This October USDA is celebrating National Cooperative Month, an observance that recognizes the cooperative model, its many influential uses, and how cooperatives benefit their members in numerous ways. There are at least 30,000 cooperatives in the United States providing more than $700 billion to the economy. This year’s theme is Owning Our Identity, a reference to the principles and values that distinguish cooperatives from other business forms.
Cooperatives are created by individuals to tackle issues they are unable to solve individually. Co-ops have additional features that make them an attractive option in today’s environment, including the ability to address social justice, create wealth in local communities, encourage self-determination, and build capacity in a community. But cooperatives do not guarantee business success and like other business models require planning and hard work. (View the top myths about cooperatives to learn more!)

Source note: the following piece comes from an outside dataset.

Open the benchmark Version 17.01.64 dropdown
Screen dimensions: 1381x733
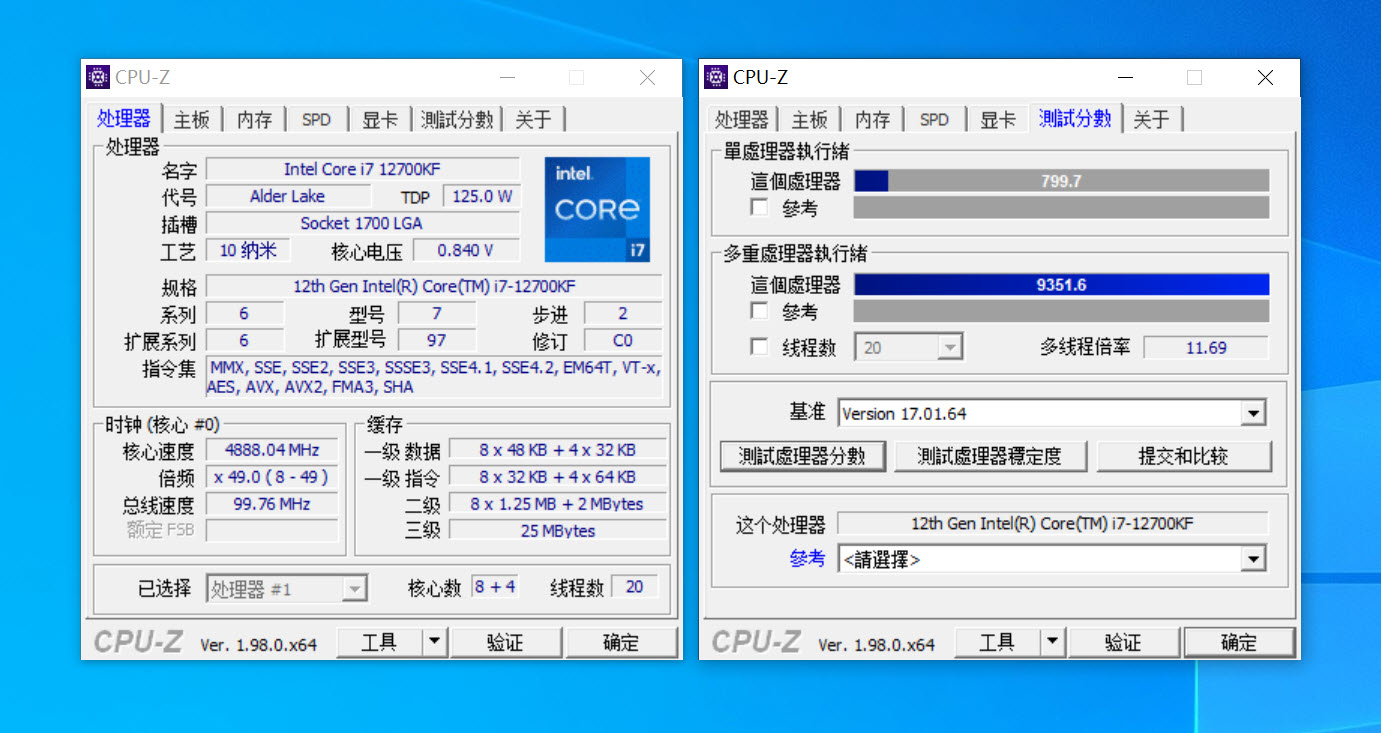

Cooperatives are made up of members who collectively own, operate, and run the organization, with each member typically getting one vote on decisions. Members are also the customers and use the cooperative services from agriculture marketing, food distribution, mutual purchasing, home care, childcare, real estate, to workers joining together to continue operating businesses that otherwise would have been closed or taken over by competitors.
Cooperatives are resilient as evidenced by the fact that 23 percent of the country’s agricultural cooperatives have been in business 100 years or more, 54 percent have been operating for 75 years or more, and 77 percent have been in existence 50 years or more. To achieve such resilience and own their identity, cooperatives have shown they are ready and able to thrive in their communities through the upheavals and changes in the economy; from a pandemic to competition looking to overtake their sectors, and in members’ mindsets that evolve as new generations evolve how cooperatives are run.
In celebration of National Cooperative Month, learn more about the resources available at Rural Development to help communities start, sustain, or convert to a cooperative business model:
- Interagency Working Group on Cooperative Development: The Interagency Working Group for Cooperative Development, led by USDA Rural Business-Cooperative Service, met five times in 2023 to uncover how cooperatives operate and benefit local people and communities in the housing, food, child care, real estate investment sectors. For National Cooperative Month, the group hosted a panel discussion featuring cooperative leaders, including newly inducted Cooperative Hall of Fame housing co-op advocate Linda Leaks.
- Cooperative Services Branch: Cooperative Services provides support and information for people deciding whether and how to form a co-op. Many of these materials are used by economic development professionals, trade associations, extension educators, youth groups, and agriculture and business schools.
- Cooperative Success Stories: Learn more about people who have successfully navigated Rural Development programs and services to help their communities with the cooperative business model.
Co-ops are community based, resilient through economic downturns, and ready to help people meet market needs. This October cooperatives are owning their cooperative identity and showing how their values of self-help, self-responsibility, democracy, equality, equity, and solidarity distinguish them from other businesses.